The imaginative, fun romantic screenplay was a collaboration between Jean-Pierre Jeunet, and Guillaume Laurant, who wrote the screenplay and dialogue, based on the personal recollections and partial story written by Jean-Pierre Jeunet, who filmed this movie in his current neighborhood, Montmartre.

Jean Pierre Jeunet does a superb job in his direction of this unique film, blending comedy with drama, poignant moments, and some well done, dream sequences. His cast of actors and actresses worked well together, and gave some fine performances under his gifted direction.

Audrey Tautou, a French comedic actress, won a Cesar for her wonderful portrayal of Amélie, who over the course of the film expands her ability to relate and reach out to people, to make a difference in their lives and her own as well. The strength of her performance captures the spirit of the screenplay and carries the storyline very nicely.
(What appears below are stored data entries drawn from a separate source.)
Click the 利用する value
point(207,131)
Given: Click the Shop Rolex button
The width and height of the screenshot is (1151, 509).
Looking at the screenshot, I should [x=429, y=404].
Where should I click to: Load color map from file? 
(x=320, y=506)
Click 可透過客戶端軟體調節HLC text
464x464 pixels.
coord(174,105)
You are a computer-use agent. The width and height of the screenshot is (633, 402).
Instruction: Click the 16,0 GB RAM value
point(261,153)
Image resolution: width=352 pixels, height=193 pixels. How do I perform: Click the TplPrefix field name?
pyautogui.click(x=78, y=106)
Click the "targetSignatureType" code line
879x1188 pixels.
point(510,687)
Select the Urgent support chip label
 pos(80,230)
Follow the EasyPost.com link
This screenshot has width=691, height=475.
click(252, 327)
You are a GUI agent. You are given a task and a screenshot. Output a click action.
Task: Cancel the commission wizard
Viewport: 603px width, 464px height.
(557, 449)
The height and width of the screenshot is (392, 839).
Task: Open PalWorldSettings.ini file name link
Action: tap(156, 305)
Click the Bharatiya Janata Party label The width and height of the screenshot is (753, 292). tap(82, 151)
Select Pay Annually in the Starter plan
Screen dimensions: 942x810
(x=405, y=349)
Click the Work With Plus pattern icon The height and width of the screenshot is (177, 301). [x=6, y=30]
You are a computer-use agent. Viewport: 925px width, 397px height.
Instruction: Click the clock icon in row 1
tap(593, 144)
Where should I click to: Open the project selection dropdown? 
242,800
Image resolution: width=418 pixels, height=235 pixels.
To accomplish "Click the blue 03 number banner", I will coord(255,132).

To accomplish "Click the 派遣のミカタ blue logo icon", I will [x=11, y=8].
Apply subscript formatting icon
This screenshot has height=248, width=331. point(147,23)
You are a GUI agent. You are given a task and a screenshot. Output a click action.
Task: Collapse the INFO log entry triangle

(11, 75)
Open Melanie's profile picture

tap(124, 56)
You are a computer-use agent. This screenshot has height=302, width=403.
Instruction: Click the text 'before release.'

Mathieu Kassovitz gives a brilliant portrayal of the uniquely "different" Nino Quincampoix, who likes to have an art project using photos in his spare time. His current project when Amélie first saw him, was collecting discarded unwanted photos taken at the automatic photo booths found in the metro and around Paris.

Michel Robin is most enjoyable in his rich portrayal of the insightful, wise Mr. Collignon who cleverly helps Amélie take a reflective look at herself, which encourages her to change the way she feels and lives.

Rufus, a talented actor who has been in several of Jeunet's other films, is very convincing in his portrayal of Amélie's emotionally stilted father, Raphaël Poulain, who learns to change a little because of his prized gnome's travels.

One morning, he discovers that his gnome is missing. Soon, he begins to receive in the mail post card pictures of his gnome standing in front of various famous places around the world. Various instances of a mystified Raphaël Poulain opening letters from his gnome are sprinkled throughout the story. Near the end of the film, the gnome mysteriously appears back in the garden, with a nice and shiny finish, which puts a new idea into Mr. Poulain's mind.

Child actress, Flora Guiet makes quite a splash in her film debut, playing young 6 year old Amélie in the first part of the film.

Amélie is rated R for sexual content, making it a movie for the over 17 crowd. Some examples: When Amélie at the beginning of the film was musing about how many couples were having orgasms, the film showed 15 amusing short clips of various couples in the throws of passion. There is a rather loud love making scene between the tobacco clerk and a customer in the bathroom of the drink bar, which is pretty funny, but not appropriate for children.

If you enjoyed Amélie, you may like "Vénus beauté (institut)", "Stolen Kisses," "Small Change," "Everafter," " 8 1/2," and "Sleepless in Seattle."